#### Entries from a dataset
= = = = = = =

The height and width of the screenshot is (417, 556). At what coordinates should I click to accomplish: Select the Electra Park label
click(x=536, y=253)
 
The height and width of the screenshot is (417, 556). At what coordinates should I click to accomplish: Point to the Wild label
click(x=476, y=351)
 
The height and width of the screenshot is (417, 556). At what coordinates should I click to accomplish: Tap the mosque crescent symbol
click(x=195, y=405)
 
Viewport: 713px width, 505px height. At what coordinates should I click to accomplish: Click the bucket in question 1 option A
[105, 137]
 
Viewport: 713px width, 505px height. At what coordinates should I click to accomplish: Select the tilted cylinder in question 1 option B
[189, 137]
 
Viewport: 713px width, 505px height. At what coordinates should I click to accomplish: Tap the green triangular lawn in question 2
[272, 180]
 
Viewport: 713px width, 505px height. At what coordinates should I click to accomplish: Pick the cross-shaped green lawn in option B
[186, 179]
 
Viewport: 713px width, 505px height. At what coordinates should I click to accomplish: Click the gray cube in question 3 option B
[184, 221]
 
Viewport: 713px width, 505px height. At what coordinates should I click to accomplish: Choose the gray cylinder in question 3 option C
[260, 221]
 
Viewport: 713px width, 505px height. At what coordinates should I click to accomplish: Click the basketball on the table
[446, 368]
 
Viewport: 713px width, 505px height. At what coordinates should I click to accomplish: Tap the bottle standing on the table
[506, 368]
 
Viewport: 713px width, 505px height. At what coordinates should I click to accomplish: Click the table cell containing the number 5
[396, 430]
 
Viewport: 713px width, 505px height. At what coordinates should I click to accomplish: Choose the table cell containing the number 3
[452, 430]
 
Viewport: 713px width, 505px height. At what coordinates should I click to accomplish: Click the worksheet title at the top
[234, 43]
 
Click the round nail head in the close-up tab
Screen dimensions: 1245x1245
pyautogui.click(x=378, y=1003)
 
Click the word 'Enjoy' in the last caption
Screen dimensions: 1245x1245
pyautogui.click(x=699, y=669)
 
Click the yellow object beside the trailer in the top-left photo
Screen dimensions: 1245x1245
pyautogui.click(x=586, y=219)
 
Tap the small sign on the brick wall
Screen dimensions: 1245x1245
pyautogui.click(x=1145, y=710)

= = = = = = =

Please output every line of the items above as a JSON list of strings, one string per line, and leave out the blank lines.

#### FINISHED EXERCISE
[
  "The height and width of the screenshot is (417, 556). At what coordinates should I click to accomplish: Select the Electra Park label",
  "click(x=536, y=253)",
  "The height and width of the screenshot is (417, 556). At what coordinates should I click to accomplish: Point to the Wild label",
  "click(x=476, y=351)",
  "The height and width of the screenshot is (417, 556). At what coordinates should I click to accomplish: Tap the mosque crescent symbol",
  "click(x=195, y=405)",
  "Viewport: 713px width, 505px height. At what coordinates should I click to accomplish: Click the bucket in question 1 option A",
  "[105, 137]",
  "Viewport: 713px width, 505px height. At what coordinates should I click to accomplish: Select the tilted cylinder in question 1 option B",
  "[189, 137]",
  "Viewport: 713px width, 505px height. At what coordinates should I click to accomplish: Tap the green triangular lawn in question 2",
  "[272, 180]",
  "Viewport: 713px width, 505px height. At what coordinates should I click to accomplish: Pick the cross-shaped green lawn in option B",
  "[186, 179]",
  "Viewport: 713px width, 505px height. At what coordinates should I click to accomplish: Click the gray cube in question 3 option B",
  "[184, 221]",
  "Viewport: 713px width, 505px height. At what coordinates should I click to accomplish: Choose the gray cylinder in question 3 option C",
  "[260, 221]",
  "Viewport: 713px width, 505px height. At what coordinates should I click to accomplish: Click the basketball on the table",
  "[446, 368]",
  "Viewport: 713px width, 505px height. At what coordinates should I click to accomplish: Tap the bottle standing on the table",
  "[506, 368]",
  "Viewport: 713px width, 505px height. At what coordinates should I click to accomplish: Click the table cell containing the number 5",
  "[396, 430]",
  "Viewport: 713px width, 505px height. At what coordinates should I click to accomplish: Choose the table cell containing the number 3",
  "[452, 430]",
  "Viewport: 713px width, 505px height. At what coordinates should I click to accomplish: Click the worksheet title at the top",
  "[234, 43]",
  "Click the round nail head in the close-up tab",
  "Screen dimensions: 1245x1245",
  "pyautogui.click(x=378, y=1003)",
  "Click the word 'Enjoy' in the last caption",
  "Screen dimensions: 1245x1245",
  "pyautogui.click(x=699, y=669)",
  "Click the yellow object beside the trailer in the top-left photo",
  "Screen dimensions: 1245x1245",
  "pyautogui.click(x=586, y=219)",
  "Tap the small sign on the brick wall",
  "Screen dimensions: 1245x1245",
  "pyautogui.click(x=1145, y=710)"
]